Recuerde que la consciencia emocional es la capacidad de percibir las propias emociones y las emociones de los demás, así como los contextos emocionales determinados. La inteligencia emocional es la habilidad para manejar sentimientos y emociones, y utilizar esos conocimientos para dirigir los propios pensamientos y acciones. Sin la primera, no existe una adecuada gestión de las emociones ni la toma de decisiones inteligentes.
Necesitamos saber lo que sentimos, nombrarlo y saberlo gestionar a nuestro favor. ¿Cómo? A través del autoconocimiento de nosotros mismos; el que no sabe quién es tampoco sabe qué quiere con exactitud, ni lo que necesita ni, mucho menos, hacia dónde dirigir su vida y las razones de ello. Hay que saber cuál es nuestra esencia, cómo se vive en nuestra piel, en qué creemos, cuáles son nuestros principios y valores personales y, a partir de ahí, gestionar eso que sentimos y alinearlo a quienes somos de manera integral.
Esto nos permite entender mejor nuestra realidad y tomar mejores decisiones. La libertad se trata también de eso, de no ser rehén de nuestras propias emociones y, por ende, de nuestros pensamientos y de las acciones, resultados y consecuencias de esas emociones. Porque sí pasan cosas que nos cambian la vida cuando actuamos desde la emoción equivocada… y no, no todo y no siempre tiene una solución capaz de devolvernos a aquel instante y empezar todo de nuevo.

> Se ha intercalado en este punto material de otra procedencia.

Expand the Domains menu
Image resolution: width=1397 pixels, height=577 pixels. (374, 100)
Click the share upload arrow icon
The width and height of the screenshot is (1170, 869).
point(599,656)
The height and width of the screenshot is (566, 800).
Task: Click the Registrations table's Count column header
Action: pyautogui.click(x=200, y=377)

Cuando las emociones aparecen, hay personas que deciden callarlas; otras, minimizarlas; otras más, expresarlas sin ningún control o límite y, otras más, deciden encubrirlas; ninguna de ellas, aunque tenga un IQ de genio o sea sumamente talentosa, podrá ser feliz o contar con una calidad de vida sobresaliente.
Por eso, hoy le invito a sentir y a profundizar en eso que siente y por qué lo siente, y a resolverlo antes de que llegue a generar una alteración considerable en su pensamiento porque, una vez que toque esas fibras, vendrá un despliegue monumental en sus discursos internos, externos, en sus acciones y en sus resultados. Como siempre, usted elige.
¡Felices consciencias, felices vidas!